Tuesday, 24 October 2017

Armenia

I spent about 10 days in Armenia in Summer 2016.  Not sure why it's taken so long to publish the below - as you can see, it didn't take long to write.

I'd previously been hanging out in Georgia so got to the border and then was driven to the capital Yerevan by one of the office drivers.  We didn't share a word of a common language, but he gave me the most delicious hot cheese sandwich i have ever had so I thanked him by bowing in a kind of Japanese way.  On the way we passed Lake Sevan which looked cold.

Yerevan has an array of attractions for the lazy traveller, all within half a mile of each other.  Best is the Cafesjian Art Centre (photos below).

Some of the Cafesjian Centre's wildlife
Another indigenous Cafesjian species
The Armenian Genocide monument and museum is a couple of miles out of town, is very moving and is rather hard to make any jokes about so i'll move on.

Toasting marshmallows not encouraged

This charming fellow is not remembered fondly by the Armenians
The Museum of Art has some excellent items but the way around is very badly signposted so I kept walking into closets, ladies lavatories and so on and had to be retrieved and set back on the right path by museum attendants.

The historical museum has all sorts of weird stuff, including an object purported to be the world's oldest shoe which interestingly was in almost the exact shape of my Nike Tiempo astroturf football boots.

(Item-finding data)
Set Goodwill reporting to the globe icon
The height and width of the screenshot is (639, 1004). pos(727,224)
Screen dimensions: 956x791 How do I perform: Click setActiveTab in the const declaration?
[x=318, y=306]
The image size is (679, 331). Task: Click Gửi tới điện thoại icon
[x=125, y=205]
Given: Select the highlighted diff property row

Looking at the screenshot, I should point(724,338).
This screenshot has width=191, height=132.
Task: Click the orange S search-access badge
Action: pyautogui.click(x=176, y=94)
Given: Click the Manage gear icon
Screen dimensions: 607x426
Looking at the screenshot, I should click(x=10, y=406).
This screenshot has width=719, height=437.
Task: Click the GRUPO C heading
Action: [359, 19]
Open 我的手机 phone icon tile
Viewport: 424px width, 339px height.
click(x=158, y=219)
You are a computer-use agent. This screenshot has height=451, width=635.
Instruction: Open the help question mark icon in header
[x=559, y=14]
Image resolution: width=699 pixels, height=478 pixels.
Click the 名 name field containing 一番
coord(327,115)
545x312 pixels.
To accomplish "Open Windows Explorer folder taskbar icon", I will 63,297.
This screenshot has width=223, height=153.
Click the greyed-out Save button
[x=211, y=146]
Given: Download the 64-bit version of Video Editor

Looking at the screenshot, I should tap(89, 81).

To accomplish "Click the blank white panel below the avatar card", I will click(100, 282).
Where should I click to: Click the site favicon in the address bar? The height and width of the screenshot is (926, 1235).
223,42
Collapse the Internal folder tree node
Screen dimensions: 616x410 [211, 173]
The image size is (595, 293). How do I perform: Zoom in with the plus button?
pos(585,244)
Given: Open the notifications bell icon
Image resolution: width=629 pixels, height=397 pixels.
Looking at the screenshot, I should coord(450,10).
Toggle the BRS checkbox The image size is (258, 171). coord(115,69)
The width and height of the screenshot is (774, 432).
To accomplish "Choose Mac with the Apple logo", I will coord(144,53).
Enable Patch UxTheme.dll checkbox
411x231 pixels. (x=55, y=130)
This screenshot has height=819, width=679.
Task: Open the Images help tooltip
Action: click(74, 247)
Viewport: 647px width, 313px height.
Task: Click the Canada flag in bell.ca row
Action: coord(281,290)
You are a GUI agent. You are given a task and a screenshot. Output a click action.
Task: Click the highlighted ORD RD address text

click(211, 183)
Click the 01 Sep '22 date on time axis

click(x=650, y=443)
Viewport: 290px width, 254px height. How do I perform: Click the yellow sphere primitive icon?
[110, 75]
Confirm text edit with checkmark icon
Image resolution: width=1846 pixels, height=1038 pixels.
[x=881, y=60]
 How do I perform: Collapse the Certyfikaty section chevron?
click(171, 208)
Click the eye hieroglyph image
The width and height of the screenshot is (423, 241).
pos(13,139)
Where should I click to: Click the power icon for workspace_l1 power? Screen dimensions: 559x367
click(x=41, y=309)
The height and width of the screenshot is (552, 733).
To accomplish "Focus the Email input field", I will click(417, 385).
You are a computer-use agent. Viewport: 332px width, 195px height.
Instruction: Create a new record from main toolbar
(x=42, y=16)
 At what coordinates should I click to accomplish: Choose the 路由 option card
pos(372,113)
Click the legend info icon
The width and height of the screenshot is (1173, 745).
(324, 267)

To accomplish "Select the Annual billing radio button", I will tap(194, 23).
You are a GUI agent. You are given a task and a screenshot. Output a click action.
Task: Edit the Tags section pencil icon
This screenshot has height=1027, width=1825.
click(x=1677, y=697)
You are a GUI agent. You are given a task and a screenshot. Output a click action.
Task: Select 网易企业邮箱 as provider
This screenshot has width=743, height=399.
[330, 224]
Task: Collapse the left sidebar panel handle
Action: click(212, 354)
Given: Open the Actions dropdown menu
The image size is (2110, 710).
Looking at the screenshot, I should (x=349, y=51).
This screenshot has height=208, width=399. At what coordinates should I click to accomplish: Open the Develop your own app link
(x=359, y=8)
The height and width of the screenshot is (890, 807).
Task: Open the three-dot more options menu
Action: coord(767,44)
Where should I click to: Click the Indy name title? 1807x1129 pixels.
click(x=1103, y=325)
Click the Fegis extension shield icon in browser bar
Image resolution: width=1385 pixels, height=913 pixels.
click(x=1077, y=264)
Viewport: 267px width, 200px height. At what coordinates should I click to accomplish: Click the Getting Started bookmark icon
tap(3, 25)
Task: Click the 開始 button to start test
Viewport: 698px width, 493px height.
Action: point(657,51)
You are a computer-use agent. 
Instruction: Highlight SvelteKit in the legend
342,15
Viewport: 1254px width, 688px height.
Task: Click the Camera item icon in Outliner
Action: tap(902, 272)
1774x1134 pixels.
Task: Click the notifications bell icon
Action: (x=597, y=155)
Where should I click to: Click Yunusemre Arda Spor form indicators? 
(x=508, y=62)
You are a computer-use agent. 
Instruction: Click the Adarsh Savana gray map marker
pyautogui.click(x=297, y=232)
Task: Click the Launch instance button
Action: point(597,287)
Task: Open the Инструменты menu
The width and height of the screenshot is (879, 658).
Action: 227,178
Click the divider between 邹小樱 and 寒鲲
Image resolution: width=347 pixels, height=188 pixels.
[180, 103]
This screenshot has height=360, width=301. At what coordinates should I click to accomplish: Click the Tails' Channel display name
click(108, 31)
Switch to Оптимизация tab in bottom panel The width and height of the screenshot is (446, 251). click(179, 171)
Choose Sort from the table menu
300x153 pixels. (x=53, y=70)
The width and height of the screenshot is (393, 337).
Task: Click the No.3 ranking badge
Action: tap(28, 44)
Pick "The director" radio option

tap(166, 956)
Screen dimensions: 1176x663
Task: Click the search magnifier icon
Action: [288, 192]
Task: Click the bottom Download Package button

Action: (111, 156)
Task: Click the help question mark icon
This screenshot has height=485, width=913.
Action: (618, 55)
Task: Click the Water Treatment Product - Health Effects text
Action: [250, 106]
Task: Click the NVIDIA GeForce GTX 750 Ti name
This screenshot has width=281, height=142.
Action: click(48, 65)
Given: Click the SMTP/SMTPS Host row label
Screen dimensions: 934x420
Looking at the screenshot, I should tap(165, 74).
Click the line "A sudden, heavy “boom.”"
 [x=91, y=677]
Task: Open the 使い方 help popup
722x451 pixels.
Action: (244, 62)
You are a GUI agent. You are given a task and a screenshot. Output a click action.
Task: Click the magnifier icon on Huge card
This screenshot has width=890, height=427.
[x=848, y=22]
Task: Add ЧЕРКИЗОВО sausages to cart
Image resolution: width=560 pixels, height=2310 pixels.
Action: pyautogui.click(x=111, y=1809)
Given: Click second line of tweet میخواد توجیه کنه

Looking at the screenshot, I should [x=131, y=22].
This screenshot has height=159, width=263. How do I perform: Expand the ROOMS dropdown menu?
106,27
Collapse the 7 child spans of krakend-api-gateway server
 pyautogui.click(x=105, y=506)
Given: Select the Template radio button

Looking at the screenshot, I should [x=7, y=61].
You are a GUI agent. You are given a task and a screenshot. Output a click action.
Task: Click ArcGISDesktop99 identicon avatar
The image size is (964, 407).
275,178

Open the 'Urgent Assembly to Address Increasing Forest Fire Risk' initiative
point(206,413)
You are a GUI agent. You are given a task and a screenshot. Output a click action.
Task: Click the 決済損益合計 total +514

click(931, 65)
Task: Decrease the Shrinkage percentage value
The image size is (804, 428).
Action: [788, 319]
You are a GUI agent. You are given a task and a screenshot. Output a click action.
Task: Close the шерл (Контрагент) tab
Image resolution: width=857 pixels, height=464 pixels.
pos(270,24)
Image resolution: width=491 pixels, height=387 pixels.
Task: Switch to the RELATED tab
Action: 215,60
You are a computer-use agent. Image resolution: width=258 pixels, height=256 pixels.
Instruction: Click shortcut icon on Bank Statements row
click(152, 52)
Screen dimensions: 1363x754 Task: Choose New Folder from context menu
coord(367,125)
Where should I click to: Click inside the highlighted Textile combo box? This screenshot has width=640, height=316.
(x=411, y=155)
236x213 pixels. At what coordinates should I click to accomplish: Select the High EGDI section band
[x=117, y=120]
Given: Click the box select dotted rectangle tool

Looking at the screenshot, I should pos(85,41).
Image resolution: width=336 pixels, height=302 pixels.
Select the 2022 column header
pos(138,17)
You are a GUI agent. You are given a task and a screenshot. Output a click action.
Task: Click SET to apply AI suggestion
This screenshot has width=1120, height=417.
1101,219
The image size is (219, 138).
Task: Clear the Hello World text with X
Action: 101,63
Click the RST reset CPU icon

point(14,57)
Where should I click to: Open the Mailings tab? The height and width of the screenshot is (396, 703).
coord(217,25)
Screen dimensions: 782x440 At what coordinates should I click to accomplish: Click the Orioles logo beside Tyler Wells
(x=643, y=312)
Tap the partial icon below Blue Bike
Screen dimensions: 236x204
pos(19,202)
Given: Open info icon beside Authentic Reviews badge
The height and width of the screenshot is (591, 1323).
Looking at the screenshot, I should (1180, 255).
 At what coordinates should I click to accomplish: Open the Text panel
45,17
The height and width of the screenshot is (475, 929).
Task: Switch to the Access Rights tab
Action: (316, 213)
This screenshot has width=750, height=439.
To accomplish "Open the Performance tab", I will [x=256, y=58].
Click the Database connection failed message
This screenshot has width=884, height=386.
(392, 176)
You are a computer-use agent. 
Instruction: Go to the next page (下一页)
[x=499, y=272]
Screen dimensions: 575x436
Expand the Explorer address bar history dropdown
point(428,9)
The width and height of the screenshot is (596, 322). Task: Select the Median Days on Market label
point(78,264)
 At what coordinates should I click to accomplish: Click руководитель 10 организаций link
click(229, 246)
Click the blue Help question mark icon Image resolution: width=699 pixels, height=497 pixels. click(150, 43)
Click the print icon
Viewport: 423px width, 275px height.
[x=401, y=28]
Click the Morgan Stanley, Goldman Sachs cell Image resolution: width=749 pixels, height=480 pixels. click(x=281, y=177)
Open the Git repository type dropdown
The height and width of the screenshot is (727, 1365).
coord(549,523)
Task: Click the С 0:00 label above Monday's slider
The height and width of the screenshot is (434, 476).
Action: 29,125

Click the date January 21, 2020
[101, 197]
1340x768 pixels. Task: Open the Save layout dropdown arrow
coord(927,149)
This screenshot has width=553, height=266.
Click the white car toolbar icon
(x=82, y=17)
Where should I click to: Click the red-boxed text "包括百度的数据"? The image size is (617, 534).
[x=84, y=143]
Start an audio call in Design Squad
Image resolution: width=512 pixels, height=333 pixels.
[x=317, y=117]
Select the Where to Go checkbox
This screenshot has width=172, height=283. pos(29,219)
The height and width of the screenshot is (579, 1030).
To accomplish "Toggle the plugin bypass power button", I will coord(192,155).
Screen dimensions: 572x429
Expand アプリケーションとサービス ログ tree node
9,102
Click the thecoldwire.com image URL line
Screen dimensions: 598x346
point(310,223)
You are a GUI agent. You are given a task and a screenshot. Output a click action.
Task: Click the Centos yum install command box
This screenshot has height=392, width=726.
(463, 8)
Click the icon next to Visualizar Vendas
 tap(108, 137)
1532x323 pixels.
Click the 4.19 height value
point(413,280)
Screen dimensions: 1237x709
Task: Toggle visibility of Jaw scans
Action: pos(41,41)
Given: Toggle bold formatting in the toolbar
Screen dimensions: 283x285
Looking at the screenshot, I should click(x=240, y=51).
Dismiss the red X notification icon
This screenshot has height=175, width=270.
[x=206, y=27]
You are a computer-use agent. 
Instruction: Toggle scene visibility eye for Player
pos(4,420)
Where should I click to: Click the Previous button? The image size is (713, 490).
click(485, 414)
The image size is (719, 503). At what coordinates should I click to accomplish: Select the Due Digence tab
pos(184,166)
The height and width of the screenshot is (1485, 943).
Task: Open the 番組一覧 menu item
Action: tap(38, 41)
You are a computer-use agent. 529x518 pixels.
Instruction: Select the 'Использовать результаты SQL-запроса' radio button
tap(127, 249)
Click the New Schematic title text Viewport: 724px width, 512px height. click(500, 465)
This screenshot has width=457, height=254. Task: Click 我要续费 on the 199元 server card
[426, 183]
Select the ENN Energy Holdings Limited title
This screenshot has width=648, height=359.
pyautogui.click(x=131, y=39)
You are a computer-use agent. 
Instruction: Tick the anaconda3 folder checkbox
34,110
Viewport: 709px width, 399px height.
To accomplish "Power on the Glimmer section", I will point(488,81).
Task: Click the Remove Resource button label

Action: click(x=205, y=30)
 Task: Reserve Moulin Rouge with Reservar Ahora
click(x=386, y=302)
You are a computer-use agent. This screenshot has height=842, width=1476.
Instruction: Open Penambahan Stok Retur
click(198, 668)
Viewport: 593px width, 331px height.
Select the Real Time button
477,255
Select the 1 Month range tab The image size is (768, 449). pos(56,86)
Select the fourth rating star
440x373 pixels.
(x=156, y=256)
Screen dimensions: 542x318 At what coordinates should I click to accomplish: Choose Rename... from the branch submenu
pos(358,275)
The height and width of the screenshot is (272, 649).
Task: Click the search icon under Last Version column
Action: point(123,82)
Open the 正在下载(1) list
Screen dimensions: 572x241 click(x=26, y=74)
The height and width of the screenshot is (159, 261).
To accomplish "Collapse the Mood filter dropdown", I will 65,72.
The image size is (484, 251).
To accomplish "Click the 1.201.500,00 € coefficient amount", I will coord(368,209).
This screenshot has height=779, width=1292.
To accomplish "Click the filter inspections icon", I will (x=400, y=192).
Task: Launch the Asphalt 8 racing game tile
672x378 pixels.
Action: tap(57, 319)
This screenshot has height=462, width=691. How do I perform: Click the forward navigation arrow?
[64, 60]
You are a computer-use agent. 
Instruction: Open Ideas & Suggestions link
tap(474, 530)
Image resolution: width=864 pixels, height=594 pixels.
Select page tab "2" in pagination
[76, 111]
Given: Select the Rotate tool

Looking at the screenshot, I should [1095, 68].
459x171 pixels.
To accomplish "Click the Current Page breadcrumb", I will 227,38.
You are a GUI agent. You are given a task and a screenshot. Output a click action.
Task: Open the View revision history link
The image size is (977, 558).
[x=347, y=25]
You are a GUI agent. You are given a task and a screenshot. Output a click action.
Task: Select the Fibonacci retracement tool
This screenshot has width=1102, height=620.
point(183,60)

COMPLETE THE FOLLOWING:
**1.** Which attraction in Yerevan does the Armenia post call the best?
**2.** Reproduce everything in the Armenia post from "Tuesday, 24 October" down to "long to write.".

ANSWERS GIVEN:
**1.** The Cafesjian Art Centre.

**2.**
Tuesday, 24 October 2017

Armenia

I spent about 10 days in Armenia in Summer 2016.  Not sure why it's taken so long to publish the below - as you can see, it didn't take long to write.